James McLeod is employee of Galleon Pharmaceuticals Corp., Horsham, Pennsylvania, the manufacturer of GAL021. All other authors report no conflict of interest. The Leiden University Medical Center respiratory laboratory is currently funded by some other parties involved in opioid-induced respiratory depression and reversal of respiratory depression: Mundipharma (Cambridge, United Kingdom) and Revive Therapeutics (Vaughan, Ontario, Canada).

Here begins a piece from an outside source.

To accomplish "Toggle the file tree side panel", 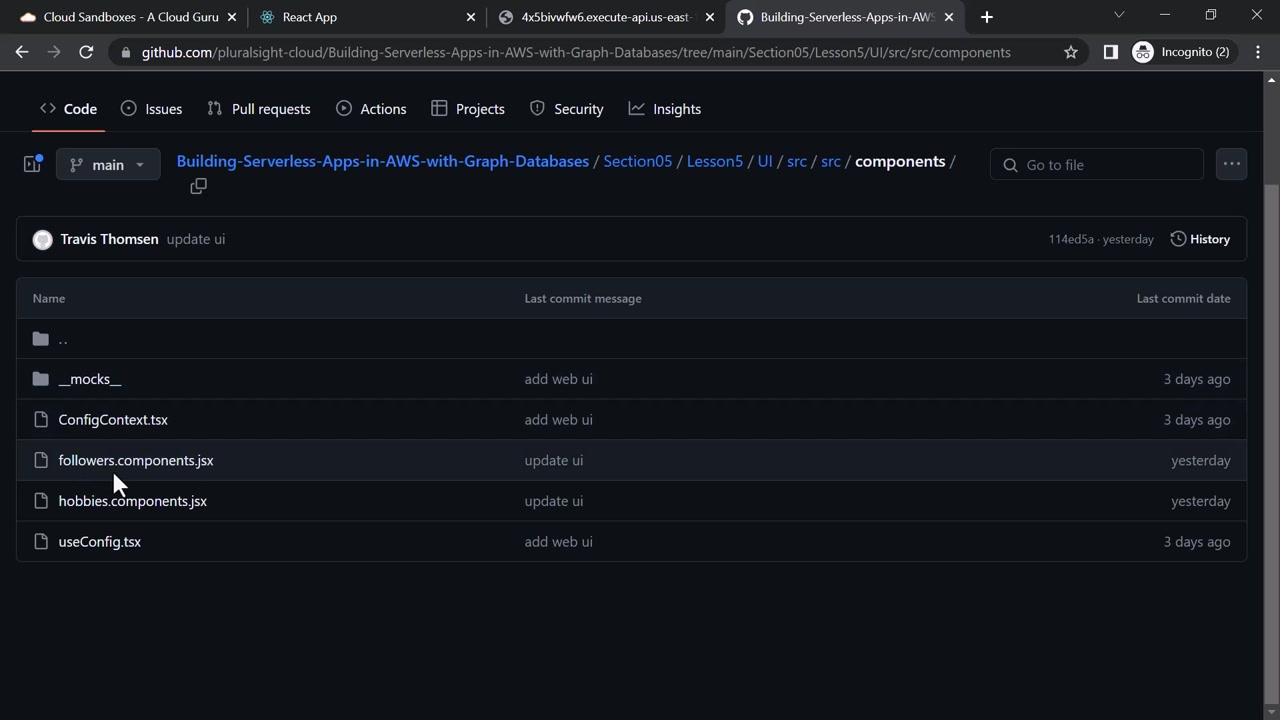I will coord(33,164).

Appendix: Alfentanil Assay
Plasma was separated within 15 min of blood collection and centrifuged for 10 min at 3,500 revolutions per min. Plasma samples were immediately stored at −20°C until analysis. For the construction of the calibration curve human control plasma was spiked with adequate volumes of alfentanil dissolved in 50:50 methanol/water to give a concentration range of 0–5,000 ng/ml. For the analysis, 50 μl plasma samples, standards, blanks, and quality controls were transferred into 1 ml tubes. Proteins were precipitated with 150 μl acetonitrile, which contained 1,000 ng/ml propranolol (internal standard). The tubes were vortexed for 30 s and centrifuged for 5 min at 3,000 revolutions per min. The supernatant was transferred to a 96-well plate for analysis. Aliquots (10 μl) were injected by a Shimadzu SIL-5000 auto sampler (Columbia, MD) on an Atlantis T3 column (4.6 × 50 mm, 5 μm particle size; Milford, MA), which was used for separation of the analytes from the plasma components. The analytes were eluted using gradient elution with a mobile phase consisting of aqueous 0.1% formic acid (mobile phase A) and 0.1 % formic acid in acetonitrile (mobile phase B) at a flow rate of 1 ml/min by using the following gradients: 5% mobile phase B for the first 0.3 min, linear gradient from 5 to 100% for 1 min, back to 5% mobile phase 5 in 0.1 min and hold at 5% mobile phase B until the total analysis time of 3 min. The column was coupled to an API Qtrap 4000 mass spectrometer (ABI Sciex Qtrap, Toronto, Canada) for detection. The ions were produced in the positive mode by electro-spray ionization supplied by a turbo spray ion source at 4,500 V and detected in multiple reaction-monitoring mode. Transitions were 417.2 → 268.5 for alfentanil and 260.0 → 116.0 for propranolol. Retention times were 1.66 and 1.65 min respectively for alfentanil and propranolol.
Correlation coefficients of the calibration curves were above 0.998. The calibration curve was fitted quadratic with a weighting factor of 1/x. The lower limit of quantification was 2 ng/ml. Variations in accuracy and intra- and interday precision were <15% over the calibration range of 2–5,000 ng/ml.